# RECORDS FOR PROCESSING
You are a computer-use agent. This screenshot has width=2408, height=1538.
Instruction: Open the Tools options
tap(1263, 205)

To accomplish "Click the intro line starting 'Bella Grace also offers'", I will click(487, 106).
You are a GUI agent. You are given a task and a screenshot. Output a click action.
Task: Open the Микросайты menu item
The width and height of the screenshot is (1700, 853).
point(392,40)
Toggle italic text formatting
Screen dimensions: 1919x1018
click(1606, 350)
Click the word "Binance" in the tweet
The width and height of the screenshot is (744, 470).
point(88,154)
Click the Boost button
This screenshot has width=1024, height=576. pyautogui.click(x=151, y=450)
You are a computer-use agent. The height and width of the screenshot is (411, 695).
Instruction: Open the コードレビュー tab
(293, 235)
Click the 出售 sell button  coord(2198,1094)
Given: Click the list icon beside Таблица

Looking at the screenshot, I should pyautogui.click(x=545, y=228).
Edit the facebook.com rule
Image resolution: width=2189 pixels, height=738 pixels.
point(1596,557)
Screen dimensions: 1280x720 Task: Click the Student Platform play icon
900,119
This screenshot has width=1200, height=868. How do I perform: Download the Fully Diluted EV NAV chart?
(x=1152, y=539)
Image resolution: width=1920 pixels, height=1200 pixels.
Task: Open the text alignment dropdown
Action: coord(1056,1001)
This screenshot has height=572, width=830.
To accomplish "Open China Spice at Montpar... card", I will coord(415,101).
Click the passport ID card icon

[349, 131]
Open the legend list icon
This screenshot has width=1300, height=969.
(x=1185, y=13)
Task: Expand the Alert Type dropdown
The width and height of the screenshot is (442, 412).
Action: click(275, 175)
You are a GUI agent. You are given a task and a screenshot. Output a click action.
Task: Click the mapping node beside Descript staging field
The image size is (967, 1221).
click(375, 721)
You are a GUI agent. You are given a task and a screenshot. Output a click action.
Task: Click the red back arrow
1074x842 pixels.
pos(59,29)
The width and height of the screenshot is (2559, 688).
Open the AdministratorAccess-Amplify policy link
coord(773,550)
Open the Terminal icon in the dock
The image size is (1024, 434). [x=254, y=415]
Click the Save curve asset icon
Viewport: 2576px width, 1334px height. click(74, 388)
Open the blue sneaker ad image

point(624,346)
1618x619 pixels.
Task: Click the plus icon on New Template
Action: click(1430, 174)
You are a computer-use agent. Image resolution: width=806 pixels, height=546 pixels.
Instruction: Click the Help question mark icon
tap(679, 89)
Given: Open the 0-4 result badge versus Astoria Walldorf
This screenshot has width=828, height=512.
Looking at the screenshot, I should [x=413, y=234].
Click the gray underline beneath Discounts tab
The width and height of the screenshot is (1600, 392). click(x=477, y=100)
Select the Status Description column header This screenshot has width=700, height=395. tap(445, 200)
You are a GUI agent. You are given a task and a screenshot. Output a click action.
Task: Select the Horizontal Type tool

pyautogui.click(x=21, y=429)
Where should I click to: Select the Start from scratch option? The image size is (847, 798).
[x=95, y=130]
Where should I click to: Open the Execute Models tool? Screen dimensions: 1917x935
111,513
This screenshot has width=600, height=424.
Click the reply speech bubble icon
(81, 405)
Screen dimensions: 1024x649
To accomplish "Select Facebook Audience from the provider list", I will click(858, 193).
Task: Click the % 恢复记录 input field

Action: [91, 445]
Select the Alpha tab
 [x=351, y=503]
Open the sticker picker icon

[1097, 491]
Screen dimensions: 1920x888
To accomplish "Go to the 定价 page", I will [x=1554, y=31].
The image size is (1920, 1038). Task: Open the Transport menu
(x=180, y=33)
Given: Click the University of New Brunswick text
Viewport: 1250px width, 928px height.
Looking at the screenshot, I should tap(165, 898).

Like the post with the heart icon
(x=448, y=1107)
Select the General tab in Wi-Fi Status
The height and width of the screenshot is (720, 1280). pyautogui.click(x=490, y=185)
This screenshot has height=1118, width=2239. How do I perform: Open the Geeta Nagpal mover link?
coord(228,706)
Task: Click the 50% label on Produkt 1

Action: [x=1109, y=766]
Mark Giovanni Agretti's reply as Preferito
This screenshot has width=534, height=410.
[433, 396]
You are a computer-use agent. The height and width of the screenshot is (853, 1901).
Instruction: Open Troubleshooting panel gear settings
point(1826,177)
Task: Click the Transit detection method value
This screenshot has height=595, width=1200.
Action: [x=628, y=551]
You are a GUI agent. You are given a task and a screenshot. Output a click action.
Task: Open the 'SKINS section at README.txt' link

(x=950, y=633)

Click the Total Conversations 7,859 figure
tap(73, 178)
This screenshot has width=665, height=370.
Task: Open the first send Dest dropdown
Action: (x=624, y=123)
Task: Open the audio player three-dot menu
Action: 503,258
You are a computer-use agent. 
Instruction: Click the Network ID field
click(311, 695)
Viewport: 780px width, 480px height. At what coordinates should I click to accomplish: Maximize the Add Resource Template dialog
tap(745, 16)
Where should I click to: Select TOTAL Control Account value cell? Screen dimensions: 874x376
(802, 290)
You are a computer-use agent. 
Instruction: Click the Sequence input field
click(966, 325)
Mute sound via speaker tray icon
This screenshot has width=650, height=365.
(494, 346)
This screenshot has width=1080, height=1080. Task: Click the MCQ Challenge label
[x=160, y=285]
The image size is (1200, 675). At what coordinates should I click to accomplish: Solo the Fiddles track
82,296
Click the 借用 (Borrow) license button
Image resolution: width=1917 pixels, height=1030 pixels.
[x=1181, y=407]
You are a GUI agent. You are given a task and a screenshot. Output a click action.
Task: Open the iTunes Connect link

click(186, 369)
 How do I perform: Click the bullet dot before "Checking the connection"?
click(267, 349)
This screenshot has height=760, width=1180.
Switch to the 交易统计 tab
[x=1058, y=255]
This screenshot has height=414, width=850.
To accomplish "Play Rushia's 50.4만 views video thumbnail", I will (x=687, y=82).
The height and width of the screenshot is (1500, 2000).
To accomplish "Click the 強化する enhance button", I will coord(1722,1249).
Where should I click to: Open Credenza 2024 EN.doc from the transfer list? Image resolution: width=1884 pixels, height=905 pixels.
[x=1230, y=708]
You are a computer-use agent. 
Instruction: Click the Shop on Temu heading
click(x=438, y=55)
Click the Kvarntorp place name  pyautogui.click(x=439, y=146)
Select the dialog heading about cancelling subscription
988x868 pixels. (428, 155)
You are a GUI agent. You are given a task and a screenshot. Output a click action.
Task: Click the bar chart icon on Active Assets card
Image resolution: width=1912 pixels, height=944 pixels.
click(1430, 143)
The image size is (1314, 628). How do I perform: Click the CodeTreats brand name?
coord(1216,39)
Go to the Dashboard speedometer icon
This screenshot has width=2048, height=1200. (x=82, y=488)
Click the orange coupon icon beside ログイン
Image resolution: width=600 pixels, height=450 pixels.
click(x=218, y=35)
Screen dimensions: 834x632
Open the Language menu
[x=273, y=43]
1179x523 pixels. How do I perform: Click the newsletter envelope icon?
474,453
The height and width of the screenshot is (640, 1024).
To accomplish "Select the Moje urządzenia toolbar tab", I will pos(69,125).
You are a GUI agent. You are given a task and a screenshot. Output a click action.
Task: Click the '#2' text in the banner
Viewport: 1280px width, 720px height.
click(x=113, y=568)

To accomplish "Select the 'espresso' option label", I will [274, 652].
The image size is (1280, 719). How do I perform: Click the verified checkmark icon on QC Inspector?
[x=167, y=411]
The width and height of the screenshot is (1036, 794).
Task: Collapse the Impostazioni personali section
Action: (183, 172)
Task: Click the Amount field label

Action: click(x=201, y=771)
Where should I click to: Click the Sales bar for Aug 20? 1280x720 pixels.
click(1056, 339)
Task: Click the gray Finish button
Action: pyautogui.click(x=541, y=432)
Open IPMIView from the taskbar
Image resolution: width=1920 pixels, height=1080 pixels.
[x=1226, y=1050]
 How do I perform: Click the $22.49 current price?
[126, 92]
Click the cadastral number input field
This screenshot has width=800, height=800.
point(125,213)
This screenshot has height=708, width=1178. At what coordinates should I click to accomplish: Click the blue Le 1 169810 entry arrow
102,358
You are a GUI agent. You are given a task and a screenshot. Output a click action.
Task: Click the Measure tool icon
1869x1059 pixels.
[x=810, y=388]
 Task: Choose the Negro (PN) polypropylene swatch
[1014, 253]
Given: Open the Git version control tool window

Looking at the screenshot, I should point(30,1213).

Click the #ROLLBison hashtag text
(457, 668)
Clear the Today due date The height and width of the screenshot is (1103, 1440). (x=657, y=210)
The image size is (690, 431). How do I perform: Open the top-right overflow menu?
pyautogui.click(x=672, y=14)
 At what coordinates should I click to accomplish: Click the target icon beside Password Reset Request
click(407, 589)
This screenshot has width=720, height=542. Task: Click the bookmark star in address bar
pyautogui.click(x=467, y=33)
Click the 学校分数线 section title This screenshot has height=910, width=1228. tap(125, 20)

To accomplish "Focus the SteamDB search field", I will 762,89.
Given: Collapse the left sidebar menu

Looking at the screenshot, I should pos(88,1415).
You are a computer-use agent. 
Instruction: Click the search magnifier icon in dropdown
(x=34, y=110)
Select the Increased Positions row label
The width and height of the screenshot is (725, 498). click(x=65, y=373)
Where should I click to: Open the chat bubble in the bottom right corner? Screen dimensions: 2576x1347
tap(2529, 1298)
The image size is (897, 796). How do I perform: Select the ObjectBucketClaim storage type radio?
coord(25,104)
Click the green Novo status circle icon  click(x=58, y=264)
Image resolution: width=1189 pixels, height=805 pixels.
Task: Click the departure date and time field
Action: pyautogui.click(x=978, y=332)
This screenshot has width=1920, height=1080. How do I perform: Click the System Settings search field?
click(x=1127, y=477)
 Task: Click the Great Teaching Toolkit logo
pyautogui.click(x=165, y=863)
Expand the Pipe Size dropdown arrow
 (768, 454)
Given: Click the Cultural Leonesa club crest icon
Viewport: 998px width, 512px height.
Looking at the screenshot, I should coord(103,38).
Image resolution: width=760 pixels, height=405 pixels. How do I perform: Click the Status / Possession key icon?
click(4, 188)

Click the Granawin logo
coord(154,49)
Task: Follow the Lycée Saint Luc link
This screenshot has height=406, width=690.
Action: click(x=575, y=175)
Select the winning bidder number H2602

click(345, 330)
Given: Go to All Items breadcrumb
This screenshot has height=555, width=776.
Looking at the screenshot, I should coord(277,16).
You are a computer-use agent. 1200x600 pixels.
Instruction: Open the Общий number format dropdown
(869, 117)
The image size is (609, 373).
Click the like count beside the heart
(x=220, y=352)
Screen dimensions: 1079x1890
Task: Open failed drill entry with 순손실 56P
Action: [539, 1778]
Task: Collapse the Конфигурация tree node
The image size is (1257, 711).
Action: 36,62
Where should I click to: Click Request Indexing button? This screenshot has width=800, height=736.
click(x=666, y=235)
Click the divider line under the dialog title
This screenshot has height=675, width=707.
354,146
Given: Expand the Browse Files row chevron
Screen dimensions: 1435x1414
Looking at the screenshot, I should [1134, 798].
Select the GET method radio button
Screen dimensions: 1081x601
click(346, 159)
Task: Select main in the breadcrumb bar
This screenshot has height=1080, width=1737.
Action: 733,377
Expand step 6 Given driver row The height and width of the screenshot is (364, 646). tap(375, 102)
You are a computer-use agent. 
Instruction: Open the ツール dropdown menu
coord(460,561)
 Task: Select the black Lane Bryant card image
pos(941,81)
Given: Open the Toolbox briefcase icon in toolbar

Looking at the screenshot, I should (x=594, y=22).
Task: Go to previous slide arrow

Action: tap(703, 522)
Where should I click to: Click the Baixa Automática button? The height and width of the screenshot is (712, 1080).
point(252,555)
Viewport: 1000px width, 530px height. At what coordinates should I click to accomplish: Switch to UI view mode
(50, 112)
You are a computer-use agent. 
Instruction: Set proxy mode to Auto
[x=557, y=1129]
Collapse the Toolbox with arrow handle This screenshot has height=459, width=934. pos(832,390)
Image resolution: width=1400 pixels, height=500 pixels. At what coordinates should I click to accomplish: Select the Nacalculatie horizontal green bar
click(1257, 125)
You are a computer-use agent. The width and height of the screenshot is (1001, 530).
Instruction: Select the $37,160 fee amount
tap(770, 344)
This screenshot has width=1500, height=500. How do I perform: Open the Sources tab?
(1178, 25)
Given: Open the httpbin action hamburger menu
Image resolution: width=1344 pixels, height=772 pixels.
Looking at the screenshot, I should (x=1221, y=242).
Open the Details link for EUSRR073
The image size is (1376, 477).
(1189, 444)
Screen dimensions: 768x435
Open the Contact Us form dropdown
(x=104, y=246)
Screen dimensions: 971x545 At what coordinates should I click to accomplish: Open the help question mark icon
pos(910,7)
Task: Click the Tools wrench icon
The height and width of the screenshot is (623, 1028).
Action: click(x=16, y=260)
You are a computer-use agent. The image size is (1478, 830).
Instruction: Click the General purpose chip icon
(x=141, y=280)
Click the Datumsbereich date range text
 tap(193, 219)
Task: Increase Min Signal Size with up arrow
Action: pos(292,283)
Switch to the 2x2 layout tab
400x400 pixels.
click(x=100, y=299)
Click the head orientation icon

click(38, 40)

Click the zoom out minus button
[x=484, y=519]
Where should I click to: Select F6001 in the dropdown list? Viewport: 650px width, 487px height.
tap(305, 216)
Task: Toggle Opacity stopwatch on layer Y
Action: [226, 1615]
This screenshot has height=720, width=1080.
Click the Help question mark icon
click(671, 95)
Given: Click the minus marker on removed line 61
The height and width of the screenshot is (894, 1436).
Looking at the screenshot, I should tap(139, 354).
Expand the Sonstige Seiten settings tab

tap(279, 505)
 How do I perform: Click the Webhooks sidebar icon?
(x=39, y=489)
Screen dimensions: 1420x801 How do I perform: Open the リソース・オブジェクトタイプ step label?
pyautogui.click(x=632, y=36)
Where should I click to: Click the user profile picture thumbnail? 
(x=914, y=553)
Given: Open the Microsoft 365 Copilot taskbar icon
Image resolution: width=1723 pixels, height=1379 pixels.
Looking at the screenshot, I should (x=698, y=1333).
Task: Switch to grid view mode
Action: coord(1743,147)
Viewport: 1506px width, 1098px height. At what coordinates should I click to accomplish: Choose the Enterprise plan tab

# TASK TO CARRY OUT
Write out the rows above word for word, from the line containing "This screenshot has width=1920, height=1080." through the line containing "Action: [539, 1778]", including both of those lines.

# OUTPUT OF THE TASK
This screenshot has width=1920, height=1080. How do I perform: Click the System Settings search field?
click(x=1127, y=477)
 Task: Click the Great Teaching Toolkit logo
pyautogui.click(x=165, y=863)
Expand the Pipe Size dropdown arrow
 (768, 454)
Given: Click the Cultural Leonesa club crest icon
Viewport: 998px width, 512px height.
Looking at the screenshot, I should coord(103,38).
Image resolution: width=760 pixels, height=405 pixels. How do I perform: Click the Status / Possession key icon?
click(4, 188)

Click the Granawin logo
coord(154,49)
Task: Follow the Lycée Saint Luc link
This screenshot has height=406, width=690.
Action: click(x=575, y=175)
Select the winning bidder number H2602

click(345, 330)
Given: Go to All Items breadcrumb
This screenshot has height=555, width=776.
Looking at the screenshot, I should coord(277,16).
You are a computer-use agent. 1200x600 pixels.
Instruction: Open the Общий number format dropdown
(869, 117)
The image size is (609, 373).
Click the like count beside the heart
(x=220, y=352)
Screen dimensions: 1079x1890
Task: Open failed drill entry with 순손실 56P
Action: [539, 1778]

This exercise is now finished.